Objectives: The current experiments tested the hypothesis that 5-HT(2C) receptor activation is necessary and sufficient for the expression of learned helplessness.
Results: The selective 5-HT(2C) receptor antagonist SB 242084 (1.0 mg/kg) administered i.p. to adult male Fischer 344 rats prior to shuttle box behavioral testing, but not before stress, blocked stress-induced deficits in escape learning but had no effect on the exaggerated shock-elicited freezing.
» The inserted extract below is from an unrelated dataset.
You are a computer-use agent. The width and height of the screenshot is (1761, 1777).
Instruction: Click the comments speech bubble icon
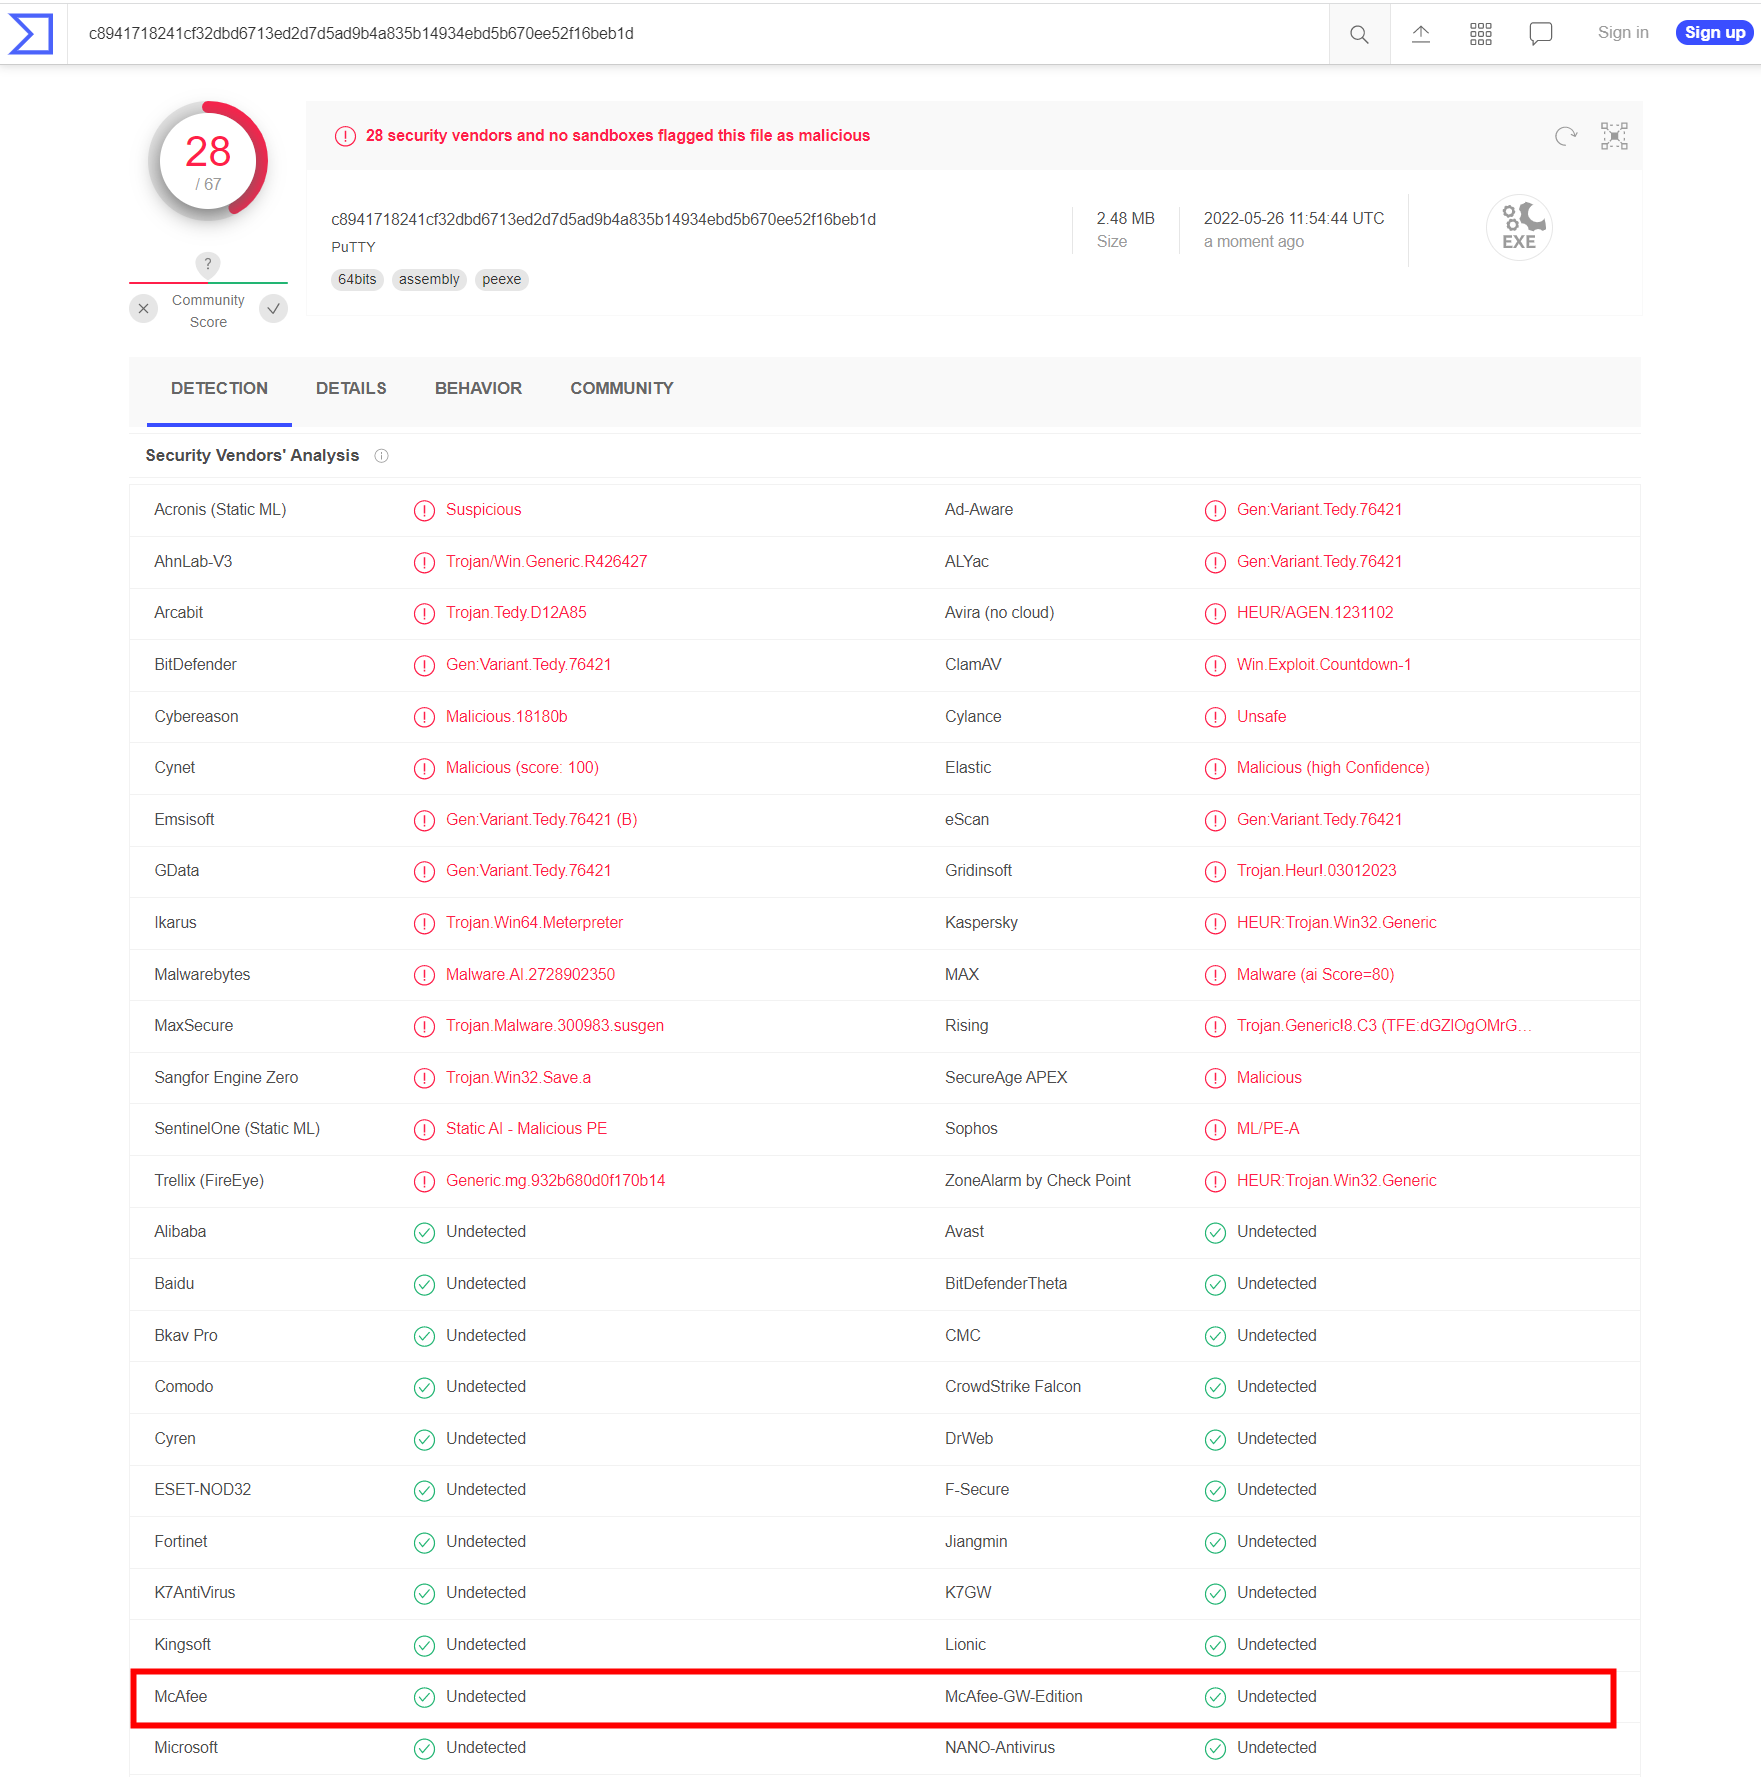tap(1540, 34)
The selective 5-HT(2C) receptor agonist CP-809101 was sufficient to produce learned helplessness-like behaviors in the absence of prior stress and these effects were blocked by pretreatment with SB 242084.
Conclusions: Results implicate the 5-HT(2C) receptor subtype in mediating the shuttle box escape deficits produced by exposure to uncontrollable stress and suggest that different postsynaptic 5-HT receptor subtypes underlie the different learned helplessness behaviors.